As soon as the data set becomes very large, the performance of sequential processing, that is, the scanning of the data store for specific properties, will deteriorate proportionally to the number of stored data records. Depending on the configuration of the hardware on the one hand, and the complexity of the query on the other, data scans may begin to delay when the database comprehends about 2000 – 6000 pages. This performance drop can be mitigated by employing a schema based RDBMS instead of a schema free key-value store.

A former version of PageWork implemented Sqlite as its storage back-end, the result being a radical speed gain regarding sequential scans. However, although Sqlite is a slim RDBMS that does not require a dedicated server, and that stores all data in a single local file the overall complexity of the storage management grew considerably. Especially simple tasks, such as the retrieval of a single page by means of a SQL-92 query, were far more complex to implement than their counterparts based on a key-value store. It therefore violates the dogma of simplicity.

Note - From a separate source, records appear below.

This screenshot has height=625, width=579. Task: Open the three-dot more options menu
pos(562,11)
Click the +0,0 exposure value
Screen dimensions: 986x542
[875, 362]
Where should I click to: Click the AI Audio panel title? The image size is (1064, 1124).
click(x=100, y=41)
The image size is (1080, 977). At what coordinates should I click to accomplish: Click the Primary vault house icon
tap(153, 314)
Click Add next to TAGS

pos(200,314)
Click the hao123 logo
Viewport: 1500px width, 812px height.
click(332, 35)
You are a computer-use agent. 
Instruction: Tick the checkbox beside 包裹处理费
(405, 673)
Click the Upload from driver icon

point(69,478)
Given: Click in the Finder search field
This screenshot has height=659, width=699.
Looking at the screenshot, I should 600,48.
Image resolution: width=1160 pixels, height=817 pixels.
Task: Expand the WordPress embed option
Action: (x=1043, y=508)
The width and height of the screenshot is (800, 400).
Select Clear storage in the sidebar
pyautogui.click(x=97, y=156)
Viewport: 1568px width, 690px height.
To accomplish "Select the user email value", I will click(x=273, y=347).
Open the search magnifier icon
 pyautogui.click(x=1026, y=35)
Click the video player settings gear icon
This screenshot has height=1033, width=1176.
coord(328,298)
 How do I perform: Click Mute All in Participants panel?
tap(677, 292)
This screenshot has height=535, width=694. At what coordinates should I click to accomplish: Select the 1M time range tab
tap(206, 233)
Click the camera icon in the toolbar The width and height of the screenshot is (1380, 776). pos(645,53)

Concurrent Write Access [Edit]

Lots of concurrent write requests are best streamlined by a dedicated database server. An elegant option is Tokyo Tyrant, a network based variant of qdbm. Tokyo Tyrant is a fast, lightweight database server that takes the key-value store to the level of a network based server. The first of Tokyo Tyrant's two relevant drawbacks is that each database requires a server instance of its own – a requirement that impairs PageWork's ideal of wiki farming. The other trade-off is that PHP's support for Tokyo Tyrant has been made available only recently, and that it is unlikely that many web servers will support the necessary extension.

Another option is a fully-featured, server based RDBMS, such as MySQL or PostgreSQL. The advantage of these systems comes threefold: First, all concurrent write attempts are smoothly resolved by the ACID-proof request scheduler of the server. Second, being RDBMSs, such servers nicely optimize complex queries that operate on large data sets, and are thus perfectly suited to handle sequential processing. Third and last, many of these software packages offer powerful features, like content indexing or date calculations – tasks that are currently implemented by PageWork itself. The major disadvantage of server based RDBMSs is a steep increase regarding the complexity of the web server.

Convergence [Edit]

A reasonable scenario would be to provide an alternative storage back-end to DBA in form of PDO. That way, any number of supported RDBMSs can be used as drop-in replacements for one another. The approach would be completely different from a document orientated key-value store, entailing strengths and weaknesses as it goes.